Traffic Simulation — The practical way to test systems
Traffic Simulation (aka shadowing) is simply to replay the production traffic patterns to the test cluster or a new cluster containing the new “deployed” version of service. The traffic can be a real time where the traffic is replayed in “deployed” and “released” version simultaneously and can be “asynchronous” where traffic is recorded and replayed.
According to Principal Of Chaos Engineering, it says:
Systems behave differently depending on environment and traffic patterns. Since the behaviour of utilisation can change at any time, sampling real traffic is the only way to reliably capture the request path.
Any strategy in quality engineering including better test coverage, covering corner cases, covering security tests, doing load tests and so on will not suffice if we do not understand how the product or services are being used. It is the fact that how system would behave with real production traffic is always a mystery, and it become more complex in distributed system and containerised environments. Adopting traffic simulation can be a great way to enhance confidence in new and existing code base against production traffic.
Having said that, as we cannot just move fast and break things, more and more fast pace teams try to adopt it in one or another way.
Following are two primary use cases (however there are more) of traffic simulation are:
- Functional — Use cases like analysing and replaying the functional path of the services to the new code base over testing cluster or any replica cluster.
- Non-Functional — Use cases like replaying the production traffic at the throughput of 2x to reveal how system would scale with 2x traffic.
As Doris Lessing says, “Things are not quite so simple always as black and white”, so its adoption comes with its own complexity and that depends upon the type of complexity we have with target system. Some system with less backend computations are simple to simulate than having the system with complex business configurations, logics and processing. Some open questions to address while adopting traffic shadowing are -
- Security concern in processing production data like customer information and so on. Should we filter the production data?
- If service updates the data then how to isolate those changes and not impact the state of system?
- How easy it is to create a production like environment with DATA?
- How do we contain our test cluster to not interfere with live collaborator services?
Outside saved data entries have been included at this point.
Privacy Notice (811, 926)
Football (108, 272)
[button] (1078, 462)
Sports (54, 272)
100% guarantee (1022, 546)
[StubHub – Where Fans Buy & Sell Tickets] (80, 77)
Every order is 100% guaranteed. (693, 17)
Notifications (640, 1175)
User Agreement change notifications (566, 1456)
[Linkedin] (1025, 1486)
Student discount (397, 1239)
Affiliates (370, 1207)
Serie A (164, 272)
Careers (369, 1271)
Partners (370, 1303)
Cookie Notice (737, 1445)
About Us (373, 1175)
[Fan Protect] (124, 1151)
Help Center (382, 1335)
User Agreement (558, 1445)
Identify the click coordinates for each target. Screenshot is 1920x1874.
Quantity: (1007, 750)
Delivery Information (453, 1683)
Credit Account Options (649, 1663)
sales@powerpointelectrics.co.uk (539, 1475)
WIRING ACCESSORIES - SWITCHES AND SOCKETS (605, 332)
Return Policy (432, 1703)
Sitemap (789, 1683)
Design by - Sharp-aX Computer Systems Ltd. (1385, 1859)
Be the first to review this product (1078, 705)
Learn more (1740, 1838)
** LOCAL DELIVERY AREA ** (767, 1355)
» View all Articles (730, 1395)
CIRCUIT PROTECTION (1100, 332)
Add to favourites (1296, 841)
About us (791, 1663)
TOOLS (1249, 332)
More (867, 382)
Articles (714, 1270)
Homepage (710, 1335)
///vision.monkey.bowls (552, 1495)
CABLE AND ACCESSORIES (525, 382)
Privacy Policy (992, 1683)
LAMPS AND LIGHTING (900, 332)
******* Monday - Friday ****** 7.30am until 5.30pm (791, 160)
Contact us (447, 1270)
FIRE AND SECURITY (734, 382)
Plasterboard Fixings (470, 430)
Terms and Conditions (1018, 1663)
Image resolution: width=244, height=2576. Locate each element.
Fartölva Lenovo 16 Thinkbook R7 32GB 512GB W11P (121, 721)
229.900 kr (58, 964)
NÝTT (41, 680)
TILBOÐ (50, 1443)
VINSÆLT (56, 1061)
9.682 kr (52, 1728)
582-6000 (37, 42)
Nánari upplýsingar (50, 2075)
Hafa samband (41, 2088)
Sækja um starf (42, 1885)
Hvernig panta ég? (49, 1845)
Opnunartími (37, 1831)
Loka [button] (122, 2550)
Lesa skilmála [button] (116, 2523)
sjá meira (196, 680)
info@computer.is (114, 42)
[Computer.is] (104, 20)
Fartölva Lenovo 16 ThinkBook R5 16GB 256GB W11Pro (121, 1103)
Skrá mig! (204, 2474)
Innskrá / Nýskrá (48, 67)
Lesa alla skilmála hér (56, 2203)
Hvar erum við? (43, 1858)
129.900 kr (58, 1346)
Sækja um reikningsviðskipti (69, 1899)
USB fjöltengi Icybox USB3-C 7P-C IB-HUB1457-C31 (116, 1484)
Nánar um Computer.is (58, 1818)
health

And so on, above are the real challenges faced by the teams and can be the reason to NOT to try traffic shadowing.
In Capillary Tech, we invested time & effort in writing the custom traffic shadowing tool that cater the above challenges and moving in direction of “Testing without Writing Tests”.
Note — Idea is NOT to get into code or implementation but to discuss the concept.
Goal is to serve both functional and non-functional use cases. Since it is quite bulky to add pre-production environment with the data in our scenario, we use test cluster as a target environment for traffic simulation. I know, this comes with even more complexity and that is why we develop a custom rule engine that manipulate and evaluate the urls data, its request content, headers, method and params and last but not the least the configuration based on the target environment. Let’s discuss the flow diagram as below -
Flow would be like -
- Puller is responsible to pull the server logs from any intended production cluster, we have different production cluster for different brands in a region. So the traffic patterns are very different in different clusters. Note — all the production data is encrypted and secure in that sense.
- Log parser will extract the meaningful information from the pulled logs and create an intermediate server logs that is ready to be replayed. This is multi-threaded component and can be initialised with intended concurrency.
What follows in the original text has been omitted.